4 Key Strategic Approaches The New York Times Took to Save Their Business

Screen Shot 2014-05-30 at 9.46.54 AMThe New York Times’ leaked innovation report was probably the best thing that ever happened to the Times. Of course, the global humiliation of their digital failures had to have stung at first, in the moment, but in the end the way they responded to the truth of their situation – that they were stuck using old ways in a new world – become the source of how they found their way towards evolution. Rather than licking their wounds and doing the same thing they’ve always done, they embraced their need to change their perspective and adopted a new road map to help them take the Times legacy into the digital age, and today, they are starting to thrive.

So what happened? A few months after the New York Times innovation report was leaked, they responded by creating an Audience Development department to build and implement Audience Development strategies that would help this publishing behemoth evolve and bring them success in a 21st century media landscape.

As this Digiday article reviews in detail, under the leadership of Alexandra MacCallum, they developed Audience Development strategies that integrated the efforts of the newsroom, analytics, social media and SEO, which started the creation of a seamless, cross-platform customer experience that now works to serve the best interest of everyone – journalists, audiences and the Times.

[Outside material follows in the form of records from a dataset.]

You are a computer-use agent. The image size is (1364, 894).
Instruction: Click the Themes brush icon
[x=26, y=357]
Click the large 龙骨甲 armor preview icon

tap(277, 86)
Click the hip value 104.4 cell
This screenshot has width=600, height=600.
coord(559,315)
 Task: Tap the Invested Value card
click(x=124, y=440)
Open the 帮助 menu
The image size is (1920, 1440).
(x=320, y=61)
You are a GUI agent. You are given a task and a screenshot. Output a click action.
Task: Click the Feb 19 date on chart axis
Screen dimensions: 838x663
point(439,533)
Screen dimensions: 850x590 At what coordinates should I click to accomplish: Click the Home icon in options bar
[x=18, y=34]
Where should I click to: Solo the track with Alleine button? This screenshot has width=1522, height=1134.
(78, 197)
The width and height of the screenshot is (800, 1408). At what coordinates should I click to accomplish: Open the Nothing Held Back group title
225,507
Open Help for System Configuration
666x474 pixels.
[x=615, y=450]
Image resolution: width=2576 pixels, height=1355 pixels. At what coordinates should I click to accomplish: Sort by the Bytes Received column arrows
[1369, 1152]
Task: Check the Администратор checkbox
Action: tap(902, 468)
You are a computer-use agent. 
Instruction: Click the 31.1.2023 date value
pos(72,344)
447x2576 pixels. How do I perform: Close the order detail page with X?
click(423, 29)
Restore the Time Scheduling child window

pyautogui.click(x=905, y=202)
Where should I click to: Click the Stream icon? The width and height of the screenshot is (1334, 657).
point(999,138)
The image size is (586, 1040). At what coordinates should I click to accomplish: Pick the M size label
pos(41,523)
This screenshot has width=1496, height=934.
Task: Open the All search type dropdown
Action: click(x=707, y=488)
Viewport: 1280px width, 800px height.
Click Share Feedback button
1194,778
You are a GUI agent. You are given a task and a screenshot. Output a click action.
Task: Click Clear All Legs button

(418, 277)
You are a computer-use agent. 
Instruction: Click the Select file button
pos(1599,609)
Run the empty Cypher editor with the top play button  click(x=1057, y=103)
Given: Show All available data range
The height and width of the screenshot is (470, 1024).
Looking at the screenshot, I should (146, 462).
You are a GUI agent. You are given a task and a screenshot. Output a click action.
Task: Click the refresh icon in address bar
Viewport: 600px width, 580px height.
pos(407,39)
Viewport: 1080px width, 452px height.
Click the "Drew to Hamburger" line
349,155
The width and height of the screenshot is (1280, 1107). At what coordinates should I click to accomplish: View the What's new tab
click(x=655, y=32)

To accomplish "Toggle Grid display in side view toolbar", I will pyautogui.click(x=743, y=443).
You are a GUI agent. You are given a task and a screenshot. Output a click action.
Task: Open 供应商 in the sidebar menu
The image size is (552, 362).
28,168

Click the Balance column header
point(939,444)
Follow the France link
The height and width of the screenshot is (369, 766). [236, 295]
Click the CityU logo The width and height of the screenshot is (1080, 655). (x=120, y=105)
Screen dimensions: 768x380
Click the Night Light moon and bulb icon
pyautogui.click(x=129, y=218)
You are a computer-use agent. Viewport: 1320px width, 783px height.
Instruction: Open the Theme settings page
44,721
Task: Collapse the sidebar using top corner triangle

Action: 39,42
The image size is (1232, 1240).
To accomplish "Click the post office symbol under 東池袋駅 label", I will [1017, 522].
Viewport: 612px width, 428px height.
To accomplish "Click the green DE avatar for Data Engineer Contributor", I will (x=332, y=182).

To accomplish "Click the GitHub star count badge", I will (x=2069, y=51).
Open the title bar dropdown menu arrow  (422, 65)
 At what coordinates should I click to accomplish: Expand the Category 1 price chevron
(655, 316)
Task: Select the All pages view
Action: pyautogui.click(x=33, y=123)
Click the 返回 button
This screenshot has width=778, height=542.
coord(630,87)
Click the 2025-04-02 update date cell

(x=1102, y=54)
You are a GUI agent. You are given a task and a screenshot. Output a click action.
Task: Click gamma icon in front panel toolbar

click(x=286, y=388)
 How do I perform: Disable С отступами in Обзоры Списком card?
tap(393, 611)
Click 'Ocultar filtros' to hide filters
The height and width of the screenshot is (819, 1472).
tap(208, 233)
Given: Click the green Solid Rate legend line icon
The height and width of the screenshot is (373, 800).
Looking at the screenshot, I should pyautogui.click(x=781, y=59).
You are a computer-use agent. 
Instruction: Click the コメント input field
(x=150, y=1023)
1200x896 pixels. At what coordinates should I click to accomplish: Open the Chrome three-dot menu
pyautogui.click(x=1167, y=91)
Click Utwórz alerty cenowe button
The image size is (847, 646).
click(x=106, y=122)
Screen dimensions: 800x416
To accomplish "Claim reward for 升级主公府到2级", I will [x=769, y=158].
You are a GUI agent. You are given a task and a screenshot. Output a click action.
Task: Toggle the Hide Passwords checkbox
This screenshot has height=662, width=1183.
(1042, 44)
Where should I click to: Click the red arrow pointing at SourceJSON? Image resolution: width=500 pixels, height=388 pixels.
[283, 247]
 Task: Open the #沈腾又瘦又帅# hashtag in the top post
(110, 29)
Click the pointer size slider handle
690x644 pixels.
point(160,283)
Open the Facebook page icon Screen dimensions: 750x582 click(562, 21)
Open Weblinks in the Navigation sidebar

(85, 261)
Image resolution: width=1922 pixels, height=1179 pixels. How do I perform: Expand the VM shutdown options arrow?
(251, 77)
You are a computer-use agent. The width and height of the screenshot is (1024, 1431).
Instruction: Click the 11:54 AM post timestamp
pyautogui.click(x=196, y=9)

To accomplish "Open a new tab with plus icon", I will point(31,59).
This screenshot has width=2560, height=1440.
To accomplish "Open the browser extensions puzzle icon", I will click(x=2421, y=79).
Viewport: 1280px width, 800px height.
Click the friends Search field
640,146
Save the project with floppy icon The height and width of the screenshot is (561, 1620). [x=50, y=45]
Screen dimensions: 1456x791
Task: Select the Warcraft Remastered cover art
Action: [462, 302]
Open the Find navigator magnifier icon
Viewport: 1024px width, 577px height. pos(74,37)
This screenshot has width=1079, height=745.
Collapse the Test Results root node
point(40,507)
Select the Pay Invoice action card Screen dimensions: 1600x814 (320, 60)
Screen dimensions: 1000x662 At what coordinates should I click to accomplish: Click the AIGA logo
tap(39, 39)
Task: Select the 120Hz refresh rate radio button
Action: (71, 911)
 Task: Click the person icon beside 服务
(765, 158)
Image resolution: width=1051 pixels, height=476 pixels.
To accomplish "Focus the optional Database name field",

The results? Within the first 2 months, online readership increased by 20%! They found that they were not as far off as they thought. They just needed to approach their business challenges with a new paradigm – an audience first approach to brand growth.

At the core of their audience development approach was

1.   Adopting an audience first strategy

2.  Utilizing social analytics to guide the formation of strategy

3.  Creating separate niche strategies for the various types of audiences that exist within the larger Times umbrella; such as, travel or cooking

4. Changing the way their teams work together – rather than in silos – sharing ideas, supporting each other’s efforts and streamlining the work flow.

While the Times continues to adapt and grow their audience – both in size and loyalty – they are still behind other digital-only news sources like Yahoo, Huffington Post and BuzzFeed. But at least they finally took the risk to make the paradigm shift they needed in order to find the right strategy to lead them towards success. Had the innovation report not leaked, they may still be running circles around themselves trying to figure out how to evolve in the digital age. Now, with an audience first mindset, they are finally starting to join the digital evolution rather than waiting and being left behind.